Date: 15 Apr 93 19:02:09
From: Hank Roth
To: All
Subj: 15% Solution
____________________________________________________________________________
[cross-posted from the CIVLIB Echo]
[Originally posted on 1:363/118]
*-*-* pnews conferences *-*-*
Ever hear of the 15 percent solution?
How the Christian Right is
building from below to take over from above...

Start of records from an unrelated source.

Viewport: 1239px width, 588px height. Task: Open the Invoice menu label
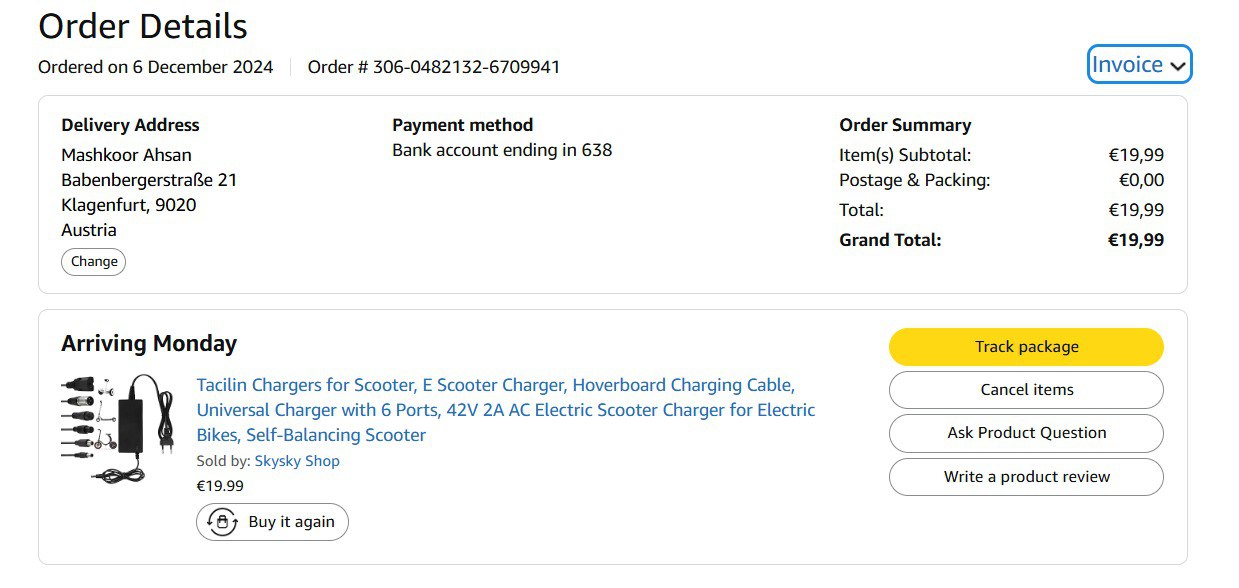point(1127,65)
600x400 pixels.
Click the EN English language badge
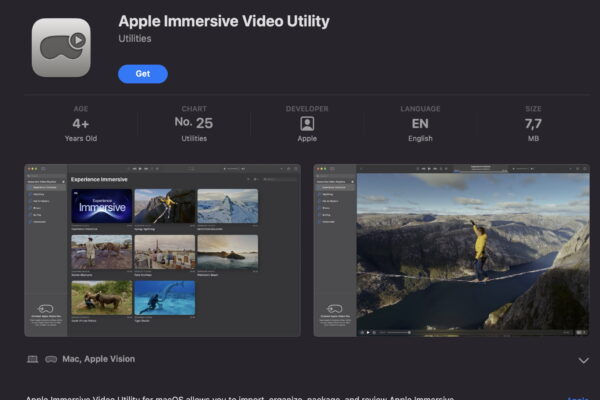point(420,123)
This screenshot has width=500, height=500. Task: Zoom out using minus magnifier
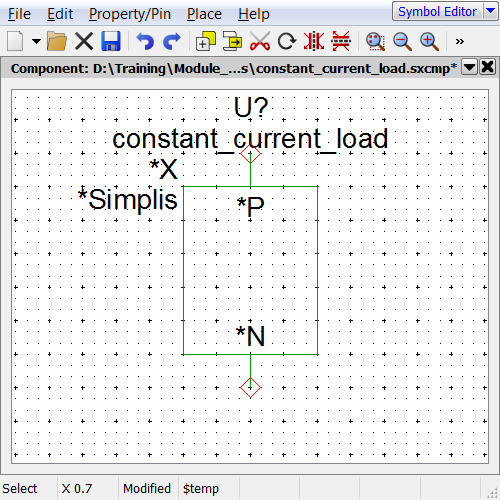(x=402, y=41)
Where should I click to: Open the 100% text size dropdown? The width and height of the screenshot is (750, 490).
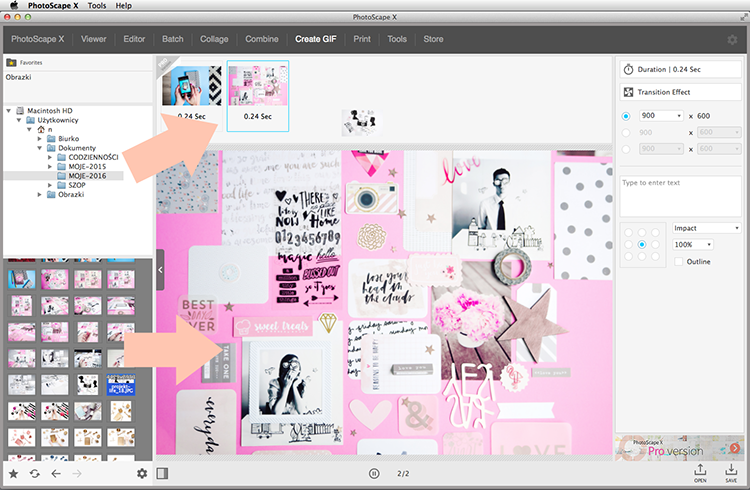pyautogui.click(x=693, y=245)
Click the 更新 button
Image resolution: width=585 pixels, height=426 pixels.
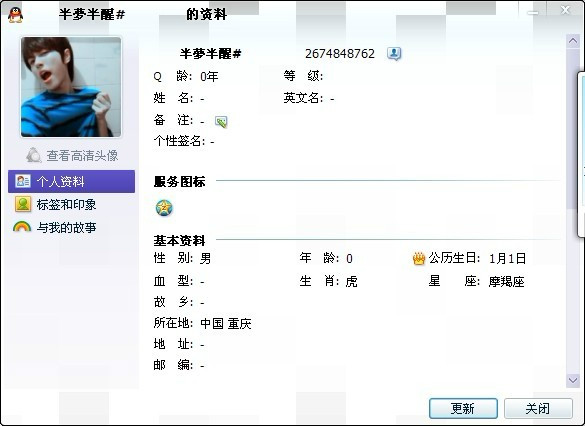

Greg Goldin did his research in part with a grant from the Fund
for Constitutional Government. He tells us that the "Christian
right has reinvented itself, although it is still led by the
familiar faces who gravitated to the pinnacle of power in the
Reagan Administration: There is Pat Robertson's Christian
Coalition, with $13 million to annually dole out to hand-picked
candidates and causes, all of it wired into his Christian
Broadcasting Network audience of 16 million. There is Paul
Weyrich's Free Congress Foundation, beaming marching orders along
its closed-circuit National Empowerment Television to 65 far-
flung satellite-dish affiliates in more than 30 states. There is
Robert Simond's Citizens for Excellence in Education, which
claims that its 1210 chapters have helped elect nearly 3500
school board members. Along with a dozen other organization, the
Christian right has set out to complete what '60s radicals dubbed
"the march through the institutions."
"The formula they've concocted has been called the `15 per cent
solution' by the Christian Coalition. Even in a well-attended
presidential election, only 15 per cent of eligible voters
determine the outcome. Here's the simple math: about 60 per cent
of the qualified electorate is registerd, and only half of them
vote. Half again of that 30 per cent determines the outcome,
hence the all-powerful 15 per cent. "We don't have to worry about
convincing a majority of American to agree with us," Guy Rodgers,
the Christian Coalitions' national field director declared at the
1991 Road to Victory conference. "Most of them are staying home
and watching FALCON CREST.""
"In 1992, according to People for the American Way, the liberal
consitutional watchdog, extremist Christian candidates racked up
a 40 per cent win record in state and local races. And, to the
horror of Republicans across the nation, they've dominating a
number of statewide Republicn Party committees. "What the
Christian right spends a lot of time doing," says Marc Wolin, a
moderate Republican who ran unsuccessfully for Congress from San
FRancisco last year, "is going after obscure party posts. They
try to control the party apparatus in each county. We have a lot
to fear from these people. They want to set up a theocracy in
America.""
"An invocation to God at a school board meeting in Vista,
California, might not seem momentous---though it might spark a
latter-day Scopes Monkey trial. Like the Colorado battle over gay
rights, the elections of three fundamentalists to this small-town
board is part of a strategy to convert America to Christendom.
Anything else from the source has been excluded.